[What is expected] Copy out each line of the data that holds the string "will".
Start of Input data
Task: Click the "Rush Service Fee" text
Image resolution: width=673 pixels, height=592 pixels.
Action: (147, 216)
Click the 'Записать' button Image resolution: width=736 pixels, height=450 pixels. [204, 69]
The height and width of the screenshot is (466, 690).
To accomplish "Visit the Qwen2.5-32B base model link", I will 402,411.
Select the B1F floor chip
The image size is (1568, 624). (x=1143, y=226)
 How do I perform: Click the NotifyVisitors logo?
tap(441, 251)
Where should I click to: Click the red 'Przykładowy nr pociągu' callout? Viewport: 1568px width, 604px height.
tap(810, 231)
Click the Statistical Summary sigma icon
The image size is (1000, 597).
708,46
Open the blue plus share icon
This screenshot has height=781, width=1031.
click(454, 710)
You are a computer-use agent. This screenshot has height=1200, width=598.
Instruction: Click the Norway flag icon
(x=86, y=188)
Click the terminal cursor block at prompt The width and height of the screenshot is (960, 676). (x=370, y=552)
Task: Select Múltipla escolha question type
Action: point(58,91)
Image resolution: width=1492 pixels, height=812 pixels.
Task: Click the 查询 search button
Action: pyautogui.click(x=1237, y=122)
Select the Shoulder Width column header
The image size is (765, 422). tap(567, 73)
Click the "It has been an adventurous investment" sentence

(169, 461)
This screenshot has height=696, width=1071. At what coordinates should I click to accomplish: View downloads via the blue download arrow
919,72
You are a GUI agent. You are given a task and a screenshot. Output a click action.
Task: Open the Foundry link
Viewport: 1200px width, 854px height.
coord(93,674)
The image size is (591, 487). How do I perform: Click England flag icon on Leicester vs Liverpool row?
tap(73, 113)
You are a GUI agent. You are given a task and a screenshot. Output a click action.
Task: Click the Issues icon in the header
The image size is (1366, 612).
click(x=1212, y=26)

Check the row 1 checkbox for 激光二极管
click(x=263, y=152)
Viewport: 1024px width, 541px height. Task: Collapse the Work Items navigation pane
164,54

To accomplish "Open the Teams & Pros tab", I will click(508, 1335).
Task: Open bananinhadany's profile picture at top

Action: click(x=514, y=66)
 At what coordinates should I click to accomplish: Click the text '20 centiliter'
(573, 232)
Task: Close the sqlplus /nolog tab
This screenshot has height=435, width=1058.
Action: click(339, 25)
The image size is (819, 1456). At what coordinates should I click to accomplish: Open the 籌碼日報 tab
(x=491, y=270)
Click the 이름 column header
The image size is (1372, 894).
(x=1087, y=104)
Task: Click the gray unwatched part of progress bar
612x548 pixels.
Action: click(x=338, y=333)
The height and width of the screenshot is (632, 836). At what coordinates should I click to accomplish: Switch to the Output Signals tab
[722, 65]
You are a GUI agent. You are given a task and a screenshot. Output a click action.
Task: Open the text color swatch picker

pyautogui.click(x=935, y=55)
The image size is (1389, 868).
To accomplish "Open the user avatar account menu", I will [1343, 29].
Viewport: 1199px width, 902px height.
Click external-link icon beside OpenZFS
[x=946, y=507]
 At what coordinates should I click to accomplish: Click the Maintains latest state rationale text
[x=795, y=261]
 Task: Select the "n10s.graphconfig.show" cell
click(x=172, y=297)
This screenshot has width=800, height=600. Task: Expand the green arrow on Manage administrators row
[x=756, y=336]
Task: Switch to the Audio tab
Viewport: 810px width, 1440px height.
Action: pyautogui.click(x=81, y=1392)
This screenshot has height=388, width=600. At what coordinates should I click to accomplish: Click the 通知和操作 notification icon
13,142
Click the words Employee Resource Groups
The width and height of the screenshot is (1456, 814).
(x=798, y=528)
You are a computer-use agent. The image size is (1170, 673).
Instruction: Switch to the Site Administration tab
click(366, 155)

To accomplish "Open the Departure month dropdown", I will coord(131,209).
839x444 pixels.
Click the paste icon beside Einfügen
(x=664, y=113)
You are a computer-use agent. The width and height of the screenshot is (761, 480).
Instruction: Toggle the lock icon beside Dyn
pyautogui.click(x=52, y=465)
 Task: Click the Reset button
End of Input data
[Response box]
To accomplish "Visit the Qwen2.5-32B base model link", I will 402,411.
To accomplish "Open the Teams & Pros tab", I will click(508, 1335).
To accomplish "Open the user avatar account menu", I will [1343, 29].
To accomplish "Open the Departure month dropdown", I will coord(131,209).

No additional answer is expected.